From his many years at ESPN and his current perch at the MLB Network, the TV face of the “Baseball Age of Enlightenment” reflects on the rise of analytics and the torpedoing of decadeslong conventional baseball wisdom.
Today, virtually every team’s front office features an analytics department dedicated to evaluating player performance along lines promulgated as far back as the 1970s by the game’s original sabermetrician, “The Godfather,” Bill James. With a powerful assist from Michael Lewis’ Moneyball (and the subsequent Brad Pitt movie), James’ potent rethinking of the game—Kenny rates him among the seven most influential figures in baseball history—has penetrated a popular audience beyond baseball’s boundaries. It’s fair to ask, then, do we really need another book explaining why batting average, runs batted in, or errors mean less than we have previously supposed? Or why it’s pointless to assign a “win” or a “save” to a pitcher’s outing?
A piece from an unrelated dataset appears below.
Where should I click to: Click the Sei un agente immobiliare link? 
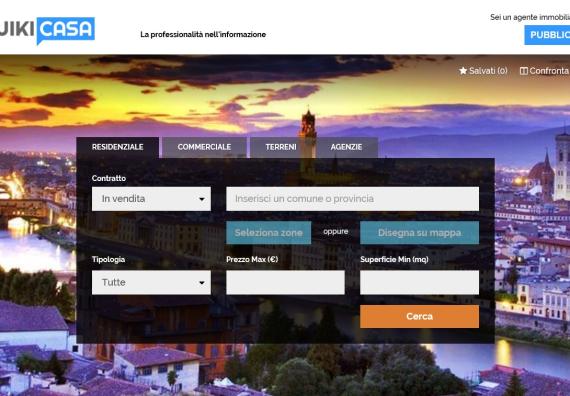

If you answer “no,” then you’ve woefully underestimated the continued resistance of the old guard, particularly managers, narrative-driven baseball writers, and most fans, to see and properly analyze the game. In a casually friendly tone that occasionally turns marvelously cranky, Kenny deconstructs the gauzy nostalgia surrounding the Triple Crown, warns against mistaking appearance for reality—Jack Morris just looks like a better pitcher than Mickey Lolich—explains how MVP voting has gone awry, makes the numbers-based case for admitting Keith Hernandez, Dwight Evans, Alan Trammell, and Tim Raines to the Hall of Fame, and forecasts an even more radical, numbers-based baseball future. (Will we someday see an IT coach in the dugout?) A helpful glossary defines most of the new metrics applied to today’s game, and Kenny supplies plenty of flesh and blood anecdotes about players, baseball executives, and media colleagues to satisfy even the oldest, most computer-averse fan.
A delight for baseball lovers but also a useful parable about the power of habit and tradition, barriers to accepting answers hiding in plain sight for years.